Dillingham residents ask City Council for student athlete mask exemption at recent meeting

Oct 6, 2020

Dillingham’s City Council extended health and safety restrictions related to the COVID-19 pandemic at its meeting last week. But some community members voiced concerns about what that means for students hoping to participate in sports like wrestling. 

Wrestlers from Dillingham and Newhalen compete at the region's 2018 Sockeye Conference. December 8, 2018.
Credit Izzy Ross/KDLG

Dillingham’s current COVID-19 mitigation measures include a required travel form for people coming into the community and a 14-day quarantine or two tests at least 10 days apart, with one taken in Dillingham at least 72 hours after arriving. They also require people to wear masks in public places, including schools.

At Thursday's City Council meeting, a big theme was the effect of restrictions on kids’ mental health — specifically regarding the mask requirement.

During public testimony, several people asked the council to make an exemption and allow students to practice sports inside without masks.

The Center for Disease Control says that some athletes may not be able to wear a mask during high intensity activities if they find it difficult to breath, although it says that individual programs should determine whether or not their athletes wear masks when playing a sport after considering the state and local requirements they must follow. 

Jack Savo, Jr., is an assistant wrestling coach at the Dillingham Middle/High School.

“I am where I’m at today because of high school sports, specifically wrestling," he said. "We have a couple kids on our team that quite frankly are doing as well as they are in the community and the school because of the sport.”

Savo said that while they may not be able to travel and compete with other teams this season, if the city makes an exemption for wrestlers, they will at least be able to practice.

In a follow-up interview, Savo said his goal is to “keep the kids together” and continue to build a team environment. 

Mike Hink has kids who wrestle and play volleyball. He also asked the city for an exemption.

“Those seasons are coming up. And there’s very little they can do outdoors to allow the students to actually engage in these sports and actually learn and appreciate that endeavor. And it’s very important for them physically and mentally,” he said.

Hink pointed out that Dillingham is still at low risk for spread of coronavirus, and that the Alaska School Activities Association has laid out recommendations for students to continue practicing and competing.

Another community member, Shireen Glosser, said that the restrictions were damaging Dillingham’s “sense of community.”

“This quarantine is not in our best interest," she said. "Our children are losing their education, they’re losing their physical activity, they’re losing their aspirations. They’re becoming isolated, which leads to depression.”

In the end, the council did not grant an exemption for student athletes to forego masks during practice. Councilmember Gregg Marxmiller said he was wary of making exceptions to the current rules.

“I do understand the sports issue, and it seems reasonable to me," he said. "But I have to put that into balance of -- that people aren’t wearing masks, they’re supposed to wear masks, and that’s the way it gets transmitted. Is it really fair to make more exemptions and lessen the ordinance itself.”

The CDC recommends that people wear masks in public settings, and says the more people that use masks, the more likely they are to reduce the spread of COVID-19.

People voiced support for the council’s measures as well, saying that the strict protective measures were the reason for Dillingham’s low case counts.

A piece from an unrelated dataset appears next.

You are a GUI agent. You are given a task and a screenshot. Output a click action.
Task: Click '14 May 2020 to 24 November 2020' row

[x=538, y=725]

Norm Van Vactor, the CEO of the Bristol Bay Economic Development Corporation, travelled recently, and he quarantined upon his return.

“As difficult as that is, I want to tell you, I’m thankful and grateful that we are in a community that cares, and we are a community that is trying to be as safe as we can possibly be,” he said. 

The council voted unanimously to extend its COVID-19 measures. It’s expecting to implement a new way of managing COVID-19 in the community.

The plan would create an Emergency Operations Center with the authority to establish regulations to manage COVID-19, and modify those regulations as the situation changes. 

Dillingham’s current protective measures expire at 11:59 p.m. on November 5.